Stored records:
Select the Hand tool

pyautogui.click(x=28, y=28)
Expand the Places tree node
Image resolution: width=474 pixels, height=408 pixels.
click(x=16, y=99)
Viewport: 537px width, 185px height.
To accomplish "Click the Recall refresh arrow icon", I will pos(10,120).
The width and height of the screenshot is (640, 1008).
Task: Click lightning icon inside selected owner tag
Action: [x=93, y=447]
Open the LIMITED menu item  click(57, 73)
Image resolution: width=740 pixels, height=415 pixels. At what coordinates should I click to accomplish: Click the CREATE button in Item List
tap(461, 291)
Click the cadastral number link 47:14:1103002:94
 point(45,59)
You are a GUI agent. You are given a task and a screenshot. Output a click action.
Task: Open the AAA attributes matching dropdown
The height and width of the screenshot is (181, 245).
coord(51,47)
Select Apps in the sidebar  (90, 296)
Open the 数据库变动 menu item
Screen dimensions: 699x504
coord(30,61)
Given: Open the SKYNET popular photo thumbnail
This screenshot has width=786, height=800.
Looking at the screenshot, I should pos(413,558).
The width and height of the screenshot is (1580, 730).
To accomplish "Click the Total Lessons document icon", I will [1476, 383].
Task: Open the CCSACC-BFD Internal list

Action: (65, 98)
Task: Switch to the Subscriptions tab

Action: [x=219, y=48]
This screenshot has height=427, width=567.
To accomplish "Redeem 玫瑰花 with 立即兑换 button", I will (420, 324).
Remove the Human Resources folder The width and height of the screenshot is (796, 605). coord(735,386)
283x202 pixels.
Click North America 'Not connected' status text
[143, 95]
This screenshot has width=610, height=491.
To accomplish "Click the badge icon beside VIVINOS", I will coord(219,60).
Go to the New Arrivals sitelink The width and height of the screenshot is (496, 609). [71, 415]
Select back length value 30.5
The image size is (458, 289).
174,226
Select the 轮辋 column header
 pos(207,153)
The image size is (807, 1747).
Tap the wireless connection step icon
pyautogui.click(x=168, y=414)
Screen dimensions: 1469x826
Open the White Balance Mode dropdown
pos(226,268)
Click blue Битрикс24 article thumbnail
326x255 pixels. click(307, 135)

- **WORK TASK**
The records above need to be transcribed in full. Keep every character unchanged.

- **SOLVED PROBLEM**
Select the Hand tool

pyautogui.click(x=28, y=28)
Expand the Places tree node
Image resolution: width=474 pixels, height=408 pixels.
click(x=16, y=99)
Viewport: 537px width, 185px height.
To accomplish "Click the Recall refresh arrow icon", I will pos(10,120).
The width and height of the screenshot is (640, 1008).
Task: Click lightning icon inside selected owner tag
Action: [x=93, y=447]
Open the LIMITED menu item  click(57, 73)
Image resolution: width=740 pixels, height=415 pixels. At what coordinates should I click to accomplish: Click the CREATE button in Item List
tap(461, 291)
Click the cadastral number link 47:14:1103002:94
 point(45,59)
You are a GUI agent. You are given a task and a screenshot. Output a click action.
Task: Open the AAA attributes matching dropdown
The height and width of the screenshot is (181, 245).
coord(51,47)
Select Apps in the sidebar  (90, 296)
Open the 数据库变动 menu item
Screen dimensions: 699x504
coord(30,61)
Given: Open the SKYNET popular photo thumbnail
This screenshot has width=786, height=800.
Looking at the screenshot, I should pos(413,558).
The width and height of the screenshot is (1580, 730).
To accomplish "Click the Total Lessons document icon", I will [1476, 383].
Task: Open the CCSACC-BFD Internal list

Action: (65, 98)
Task: Switch to the Subscriptions tab

Action: [x=219, y=48]
This screenshot has height=427, width=567.
To accomplish "Redeem 玫瑰花 with 立即兑换 button", I will (420, 324).
Remove the Human Resources folder The width and height of the screenshot is (796, 605). coord(735,386)
283x202 pixels.
Click North America 'Not connected' status text
[143, 95]
This screenshot has width=610, height=491.
To accomplish "Click the badge icon beside VIVINOS", I will coord(219,60).
Go to the New Arrivals sitelink The width and height of the screenshot is (496, 609). [71, 415]
Select back length value 30.5
The image size is (458, 289).
174,226
Select the 轮辋 column header
 pos(207,153)
The image size is (807, 1747).
Tap the wireless connection step icon
pyautogui.click(x=168, y=414)
Screen dimensions: 1469x826
Open the White Balance Mode dropdown
pos(226,268)
Click blue Битрикс24 article thumbnail
326x255 pixels. click(307, 135)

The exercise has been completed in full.